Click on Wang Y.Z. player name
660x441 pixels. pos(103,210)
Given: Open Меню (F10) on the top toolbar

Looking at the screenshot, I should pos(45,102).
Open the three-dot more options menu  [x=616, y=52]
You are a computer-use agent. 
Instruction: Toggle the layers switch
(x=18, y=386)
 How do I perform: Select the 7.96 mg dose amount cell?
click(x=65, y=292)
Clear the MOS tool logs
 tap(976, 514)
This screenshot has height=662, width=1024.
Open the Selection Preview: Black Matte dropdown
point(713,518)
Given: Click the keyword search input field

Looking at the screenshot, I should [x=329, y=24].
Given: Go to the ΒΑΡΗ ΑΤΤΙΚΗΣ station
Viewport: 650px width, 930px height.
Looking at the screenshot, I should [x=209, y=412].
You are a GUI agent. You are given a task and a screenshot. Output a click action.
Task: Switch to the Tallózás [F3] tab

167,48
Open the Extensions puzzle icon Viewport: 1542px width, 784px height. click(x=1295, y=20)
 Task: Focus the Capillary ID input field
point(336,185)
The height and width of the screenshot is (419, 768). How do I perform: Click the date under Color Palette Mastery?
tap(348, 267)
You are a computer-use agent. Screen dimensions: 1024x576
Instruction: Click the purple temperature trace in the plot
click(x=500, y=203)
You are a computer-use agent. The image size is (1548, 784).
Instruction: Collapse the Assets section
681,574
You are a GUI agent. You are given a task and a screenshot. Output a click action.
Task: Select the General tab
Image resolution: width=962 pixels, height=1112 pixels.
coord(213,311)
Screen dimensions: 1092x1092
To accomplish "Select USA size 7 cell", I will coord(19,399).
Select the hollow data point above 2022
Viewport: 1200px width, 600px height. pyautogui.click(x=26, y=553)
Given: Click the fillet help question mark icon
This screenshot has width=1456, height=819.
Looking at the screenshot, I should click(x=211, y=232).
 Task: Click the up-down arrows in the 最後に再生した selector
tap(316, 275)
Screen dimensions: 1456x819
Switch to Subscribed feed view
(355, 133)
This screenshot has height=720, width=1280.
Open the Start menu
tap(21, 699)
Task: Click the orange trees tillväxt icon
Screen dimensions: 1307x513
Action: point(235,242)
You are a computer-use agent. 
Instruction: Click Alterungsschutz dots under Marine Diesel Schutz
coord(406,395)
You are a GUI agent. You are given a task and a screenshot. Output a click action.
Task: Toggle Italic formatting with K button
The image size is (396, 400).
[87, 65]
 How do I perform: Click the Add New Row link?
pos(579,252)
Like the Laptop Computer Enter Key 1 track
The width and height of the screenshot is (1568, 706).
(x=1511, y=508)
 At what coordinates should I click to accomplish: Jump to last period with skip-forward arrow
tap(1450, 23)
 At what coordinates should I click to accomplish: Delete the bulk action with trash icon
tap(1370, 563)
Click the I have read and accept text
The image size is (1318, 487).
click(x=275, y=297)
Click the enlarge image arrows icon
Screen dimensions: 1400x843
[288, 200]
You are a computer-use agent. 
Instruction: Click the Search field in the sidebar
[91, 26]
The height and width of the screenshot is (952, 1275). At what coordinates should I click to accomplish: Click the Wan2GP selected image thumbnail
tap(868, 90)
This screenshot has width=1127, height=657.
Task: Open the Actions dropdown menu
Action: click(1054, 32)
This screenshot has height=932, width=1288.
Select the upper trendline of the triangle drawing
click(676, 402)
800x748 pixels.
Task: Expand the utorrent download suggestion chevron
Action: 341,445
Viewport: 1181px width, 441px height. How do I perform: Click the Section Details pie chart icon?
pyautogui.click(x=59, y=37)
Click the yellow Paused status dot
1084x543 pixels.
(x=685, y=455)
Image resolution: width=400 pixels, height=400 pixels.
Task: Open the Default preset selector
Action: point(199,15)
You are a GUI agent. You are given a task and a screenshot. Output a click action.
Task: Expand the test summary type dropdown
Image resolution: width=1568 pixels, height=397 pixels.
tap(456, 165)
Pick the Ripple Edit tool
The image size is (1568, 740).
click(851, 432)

····················

— ACTIVITY —
Every record must be repeated precisely and in full.

— ANSWER TO THIS PROBLEM —
Click on Wang Y.Z. player name
660x441 pixels. pos(103,210)
Given: Open Меню (F10) on the top toolbar

Looking at the screenshot, I should pos(45,102).
Open the three-dot more options menu  [x=616, y=52]
You are a computer-use agent. 
Instruction: Toggle the layers switch
(x=18, y=386)
 How do I perform: Select the 7.96 mg dose amount cell?
click(x=65, y=292)
Clear the MOS tool logs
 tap(976, 514)
This screenshot has height=662, width=1024.
Open the Selection Preview: Black Matte dropdown
point(713,518)
Given: Click the keyword search input field

Looking at the screenshot, I should [x=329, y=24].
Given: Go to the ΒΑΡΗ ΑΤΤΙΚΗΣ station
Viewport: 650px width, 930px height.
Looking at the screenshot, I should [x=209, y=412].
You are a GUI agent. You are given a task and a screenshot. Output a click action.
Task: Switch to the Tallózás [F3] tab

167,48
Open the Extensions puzzle icon Viewport: 1542px width, 784px height. click(x=1295, y=20)
 Task: Focus the Capillary ID input field
point(336,185)
The height and width of the screenshot is (419, 768). How do I perform: Click the date under Color Palette Mastery?
tap(348, 267)
You are a computer-use agent. Screen dimensions: 1024x576
Instruction: Click the purple temperature trace in the plot
click(x=500, y=203)
You are a computer-use agent. The image size is (1548, 784).
Instruction: Collapse the Assets section
681,574
You are a GUI agent. You are given a task and a screenshot. Output a click action.
Task: Select the General tab
Image resolution: width=962 pixels, height=1112 pixels.
coord(213,311)
Screen dimensions: 1092x1092
To accomplish "Select USA size 7 cell", I will coord(19,399).
Select the hollow data point above 2022
Viewport: 1200px width, 600px height. pyautogui.click(x=26, y=553)
Given: Click the fillet help question mark icon
This screenshot has width=1456, height=819.
Looking at the screenshot, I should click(x=211, y=232).
 Task: Click the up-down arrows in the 最後に再生した selector
tap(316, 275)
Screen dimensions: 1456x819
Switch to Subscribed feed view
(355, 133)
This screenshot has height=720, width=1280.
Open the Start menu
tap(21, 699)
Task: Click the orange trees tillväxt icon
Screen dimensions: 1307x513
Action: point(235,242)
You are a computer-use agent. 
Instruction: Click Alterungsschutz dots under Marine Diesel Schutz
coord(406,395)
You are a GUI agent. You are given a task and a screenshot. Output a click action.
Task: Toggle Italic formatting with K button
The image size is (396, 400).
[87, 65]
 How do I perform: Click the Add New Row link?
pos(579,252)
Like the Laptop Computer Enter Key 1 track
The width and height of the screenshot is (1568, 706).
(x=1511, y=508)
 At what coordinates should I click to accomplish: Jump to last period with skip-forward arrow
tap(1450, 23)
 At what coordinates should I click to accomplish: Delete the bulk action with trash icon
tap(1370, 563)
Click the I have read and accept text
The image size is (1318, 487).
click(x=275, y=297)
Click the enlarge image arrows icon
Screen dimensions: 1400x843
[288, 200]
You are a computer-use agent. 
Instruction: Click the Search field in the sidebar
[91, 26]
The height and width of the screenshot is (952, 1275). At what coordinates should I click to accomplish: Click the Wan2GP selected image thumbnail
tap(868, 90)
This screenshot has width=1127, height=657.
Task: Open the Actions dropdown menu
Action: click(1054, 32)
This screenshot has height=932, width=1288.
Select the upper trendline of the triangle drawing
click(676, 402)
800x748 pixels.
Task: Expand the utorrent download suggestion chevron
Action: 341,445
Viewport: 1181px width, 441px height. How do I perform: Click the Section Details pie chart icon?
pyautogui.click(x=59, y=37)
Click the yellow Paused status dot
1084x543 pixels.
(x=685, y=455)
Image resolution: width=400 pixels, height=400 pixels.
Task: Open the Default preset selector
Action: point(199,15)
You are a GUI agent. You are given a task and a screenshot. Output a click action.
Task: Expand the test summary type dropdown
Image resolution: width=1568 pixels, height=397 pixels.
tap(456, 165)
Pick the Ripple Edit tool
The image size is (1568, 740).
click(851, 432)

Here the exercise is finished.